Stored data
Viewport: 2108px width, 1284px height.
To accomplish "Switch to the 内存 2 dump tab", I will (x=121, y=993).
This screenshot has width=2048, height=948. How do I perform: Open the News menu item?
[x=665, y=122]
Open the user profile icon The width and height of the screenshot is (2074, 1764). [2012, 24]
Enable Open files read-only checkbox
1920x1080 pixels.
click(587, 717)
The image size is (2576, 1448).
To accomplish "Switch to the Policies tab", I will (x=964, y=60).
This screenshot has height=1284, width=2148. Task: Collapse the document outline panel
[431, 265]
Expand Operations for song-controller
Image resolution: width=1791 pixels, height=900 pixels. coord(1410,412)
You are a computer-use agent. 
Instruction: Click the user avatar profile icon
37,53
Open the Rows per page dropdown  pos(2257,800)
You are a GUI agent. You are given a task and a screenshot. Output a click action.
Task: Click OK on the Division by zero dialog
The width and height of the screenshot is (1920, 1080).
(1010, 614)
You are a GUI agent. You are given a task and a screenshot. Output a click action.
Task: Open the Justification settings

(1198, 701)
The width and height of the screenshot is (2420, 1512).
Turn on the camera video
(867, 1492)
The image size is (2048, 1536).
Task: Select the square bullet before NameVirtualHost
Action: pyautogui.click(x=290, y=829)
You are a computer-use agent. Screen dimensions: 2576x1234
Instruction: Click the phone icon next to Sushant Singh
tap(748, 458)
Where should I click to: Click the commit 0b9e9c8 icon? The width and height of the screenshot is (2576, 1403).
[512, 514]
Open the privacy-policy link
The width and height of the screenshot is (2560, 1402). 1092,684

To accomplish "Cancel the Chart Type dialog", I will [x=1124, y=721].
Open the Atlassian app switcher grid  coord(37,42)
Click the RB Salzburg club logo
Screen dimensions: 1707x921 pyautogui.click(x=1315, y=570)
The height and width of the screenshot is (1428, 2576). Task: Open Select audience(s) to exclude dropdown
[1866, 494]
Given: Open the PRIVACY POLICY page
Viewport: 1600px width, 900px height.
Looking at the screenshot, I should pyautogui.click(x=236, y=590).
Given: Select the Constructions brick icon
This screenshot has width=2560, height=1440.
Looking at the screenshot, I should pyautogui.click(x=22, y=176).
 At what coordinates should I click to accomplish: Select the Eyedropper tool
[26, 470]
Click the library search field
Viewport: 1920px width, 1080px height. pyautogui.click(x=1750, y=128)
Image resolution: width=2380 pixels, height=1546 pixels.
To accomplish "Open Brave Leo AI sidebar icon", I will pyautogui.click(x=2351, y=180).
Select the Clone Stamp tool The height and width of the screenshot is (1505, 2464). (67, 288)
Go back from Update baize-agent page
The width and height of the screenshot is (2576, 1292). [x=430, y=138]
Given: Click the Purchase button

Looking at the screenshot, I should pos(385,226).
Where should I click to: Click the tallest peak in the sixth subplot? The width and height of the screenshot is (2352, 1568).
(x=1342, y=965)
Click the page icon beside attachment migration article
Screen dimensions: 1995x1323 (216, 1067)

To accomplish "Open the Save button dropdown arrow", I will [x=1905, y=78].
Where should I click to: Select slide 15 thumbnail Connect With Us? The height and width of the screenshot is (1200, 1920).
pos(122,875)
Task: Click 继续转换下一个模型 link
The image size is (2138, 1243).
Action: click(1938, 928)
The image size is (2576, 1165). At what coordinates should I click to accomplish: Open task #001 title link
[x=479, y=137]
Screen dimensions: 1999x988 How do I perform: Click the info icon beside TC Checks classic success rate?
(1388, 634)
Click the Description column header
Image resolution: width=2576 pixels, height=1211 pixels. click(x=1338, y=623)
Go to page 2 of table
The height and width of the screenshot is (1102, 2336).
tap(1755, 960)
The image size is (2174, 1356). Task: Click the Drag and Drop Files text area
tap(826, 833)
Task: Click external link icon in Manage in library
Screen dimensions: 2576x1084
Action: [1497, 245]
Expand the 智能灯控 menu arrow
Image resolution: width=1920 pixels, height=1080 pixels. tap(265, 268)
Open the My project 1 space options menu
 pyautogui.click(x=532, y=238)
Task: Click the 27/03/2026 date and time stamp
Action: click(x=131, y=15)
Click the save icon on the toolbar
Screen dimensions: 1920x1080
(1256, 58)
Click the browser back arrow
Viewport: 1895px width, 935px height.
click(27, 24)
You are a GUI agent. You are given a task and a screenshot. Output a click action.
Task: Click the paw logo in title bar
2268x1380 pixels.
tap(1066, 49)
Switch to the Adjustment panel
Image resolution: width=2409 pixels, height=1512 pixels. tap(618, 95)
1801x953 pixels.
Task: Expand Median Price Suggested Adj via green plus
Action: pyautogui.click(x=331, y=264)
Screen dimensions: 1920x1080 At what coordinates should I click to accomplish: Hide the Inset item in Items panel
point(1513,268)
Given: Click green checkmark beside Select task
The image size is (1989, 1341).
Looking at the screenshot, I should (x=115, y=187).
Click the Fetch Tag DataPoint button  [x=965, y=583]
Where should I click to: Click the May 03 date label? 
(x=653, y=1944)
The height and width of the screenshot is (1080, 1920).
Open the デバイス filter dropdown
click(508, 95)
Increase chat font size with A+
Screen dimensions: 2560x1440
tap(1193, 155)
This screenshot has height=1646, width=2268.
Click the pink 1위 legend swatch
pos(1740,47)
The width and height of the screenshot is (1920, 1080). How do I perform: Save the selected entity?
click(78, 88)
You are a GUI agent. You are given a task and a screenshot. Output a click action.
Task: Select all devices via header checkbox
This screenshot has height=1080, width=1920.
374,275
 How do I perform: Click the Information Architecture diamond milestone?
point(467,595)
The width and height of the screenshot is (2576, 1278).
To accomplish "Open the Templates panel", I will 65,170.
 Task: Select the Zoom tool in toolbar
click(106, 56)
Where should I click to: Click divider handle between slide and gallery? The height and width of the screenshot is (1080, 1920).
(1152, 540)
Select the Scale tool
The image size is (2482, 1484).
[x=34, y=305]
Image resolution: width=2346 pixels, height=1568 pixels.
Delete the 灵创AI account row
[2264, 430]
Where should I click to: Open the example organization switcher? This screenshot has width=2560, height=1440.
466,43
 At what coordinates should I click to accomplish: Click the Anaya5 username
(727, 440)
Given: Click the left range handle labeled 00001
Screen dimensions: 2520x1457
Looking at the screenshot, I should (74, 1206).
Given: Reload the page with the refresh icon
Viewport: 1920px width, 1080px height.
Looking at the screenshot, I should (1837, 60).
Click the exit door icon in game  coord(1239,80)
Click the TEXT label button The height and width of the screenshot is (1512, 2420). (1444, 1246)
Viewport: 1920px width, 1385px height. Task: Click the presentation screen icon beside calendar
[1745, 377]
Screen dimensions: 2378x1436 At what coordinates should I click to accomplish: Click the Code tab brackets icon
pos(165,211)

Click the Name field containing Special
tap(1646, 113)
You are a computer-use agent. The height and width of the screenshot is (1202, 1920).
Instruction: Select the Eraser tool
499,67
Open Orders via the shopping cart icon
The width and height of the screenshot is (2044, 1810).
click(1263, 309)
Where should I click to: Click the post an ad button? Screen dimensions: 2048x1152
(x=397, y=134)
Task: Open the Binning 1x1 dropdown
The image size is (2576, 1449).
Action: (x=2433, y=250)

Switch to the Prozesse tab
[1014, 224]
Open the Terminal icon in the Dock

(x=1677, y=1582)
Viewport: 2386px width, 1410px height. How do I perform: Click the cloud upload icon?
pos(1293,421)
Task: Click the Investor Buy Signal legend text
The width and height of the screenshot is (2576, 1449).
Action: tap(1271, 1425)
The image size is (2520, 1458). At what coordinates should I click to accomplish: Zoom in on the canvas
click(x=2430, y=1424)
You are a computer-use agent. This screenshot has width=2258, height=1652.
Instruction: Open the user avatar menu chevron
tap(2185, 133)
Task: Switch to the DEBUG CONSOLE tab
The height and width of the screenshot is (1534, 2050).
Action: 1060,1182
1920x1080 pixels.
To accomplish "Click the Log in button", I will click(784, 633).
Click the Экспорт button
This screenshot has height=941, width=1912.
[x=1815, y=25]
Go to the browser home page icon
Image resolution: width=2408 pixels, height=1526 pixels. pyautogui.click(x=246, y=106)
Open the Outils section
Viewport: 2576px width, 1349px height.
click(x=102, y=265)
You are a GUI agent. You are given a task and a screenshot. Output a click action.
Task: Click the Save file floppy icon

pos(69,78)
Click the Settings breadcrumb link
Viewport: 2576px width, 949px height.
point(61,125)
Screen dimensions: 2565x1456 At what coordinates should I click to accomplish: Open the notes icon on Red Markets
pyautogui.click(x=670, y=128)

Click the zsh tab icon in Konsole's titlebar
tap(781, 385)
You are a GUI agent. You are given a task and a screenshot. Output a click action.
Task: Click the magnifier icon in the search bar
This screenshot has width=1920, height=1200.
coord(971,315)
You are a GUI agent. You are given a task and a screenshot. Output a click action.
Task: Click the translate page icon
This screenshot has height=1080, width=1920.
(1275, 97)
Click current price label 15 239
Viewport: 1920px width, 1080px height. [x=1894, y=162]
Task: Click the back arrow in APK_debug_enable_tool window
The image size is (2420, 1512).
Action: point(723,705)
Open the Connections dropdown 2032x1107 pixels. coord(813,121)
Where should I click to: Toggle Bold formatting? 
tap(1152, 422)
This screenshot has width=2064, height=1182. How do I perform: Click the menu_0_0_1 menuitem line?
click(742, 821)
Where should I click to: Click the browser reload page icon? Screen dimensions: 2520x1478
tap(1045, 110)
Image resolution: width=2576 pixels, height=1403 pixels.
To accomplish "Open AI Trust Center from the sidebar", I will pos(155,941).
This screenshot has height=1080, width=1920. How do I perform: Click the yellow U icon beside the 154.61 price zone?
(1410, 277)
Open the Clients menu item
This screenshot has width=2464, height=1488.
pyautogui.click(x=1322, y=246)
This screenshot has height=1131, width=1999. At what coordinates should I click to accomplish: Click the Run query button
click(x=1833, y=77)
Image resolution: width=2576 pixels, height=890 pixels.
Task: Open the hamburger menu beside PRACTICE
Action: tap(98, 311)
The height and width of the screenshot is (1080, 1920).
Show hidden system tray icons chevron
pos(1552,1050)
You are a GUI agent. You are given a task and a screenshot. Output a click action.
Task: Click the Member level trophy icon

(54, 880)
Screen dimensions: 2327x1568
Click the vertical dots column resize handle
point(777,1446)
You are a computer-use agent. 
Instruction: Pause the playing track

**WORK REQUEST**
Starting at the line in the records above that contains "Where should I click to: Click the browser", output every line up to and including the last one, with nothing added.

**RESPONSE TO THE TASK**
Where should I click to: Click the browser reload page icon? Screen dimensions: 2520x1478
tap(1045, 110)
Image resolution: width=2576 pixels, height=1403 pixels.
To accomplish "Open AI Trust Center from the sidebar", I will pos(155,941).
This screenshot has height=1080, width=1920. How do I perform: Click the yellow U icon beside the 154.61 price zone?
(1410, 277)
Open the Clients menu item
This screenshot has width=2464, height=1488.
pyautogui.click(x=1322, y=246)
This screenshot has height=1131, width=1999. At what coordinates should I click to accomplish: Click the Run query button
click(x=1833, y=77)
Image resolution: width=2576 pixels, height=890 pixels.
Task: Open the hamburger menu beside PRACTICE
Action: tap(98, 311)
The height and width of the screenshot is (1080, 1920).
Show hidden system tray icons chevron
pos(1552,1050)
You are a GUI agent. You are given a task and a screenshot. Output a click action.
Task: Click the Member level trophy icon

(54, 880)
Screen dimensions: 2327x1568
Click the vertical dots column resize handle
point(777,1446)
You are a computer-use agent. 
Instruction: Pause the playing track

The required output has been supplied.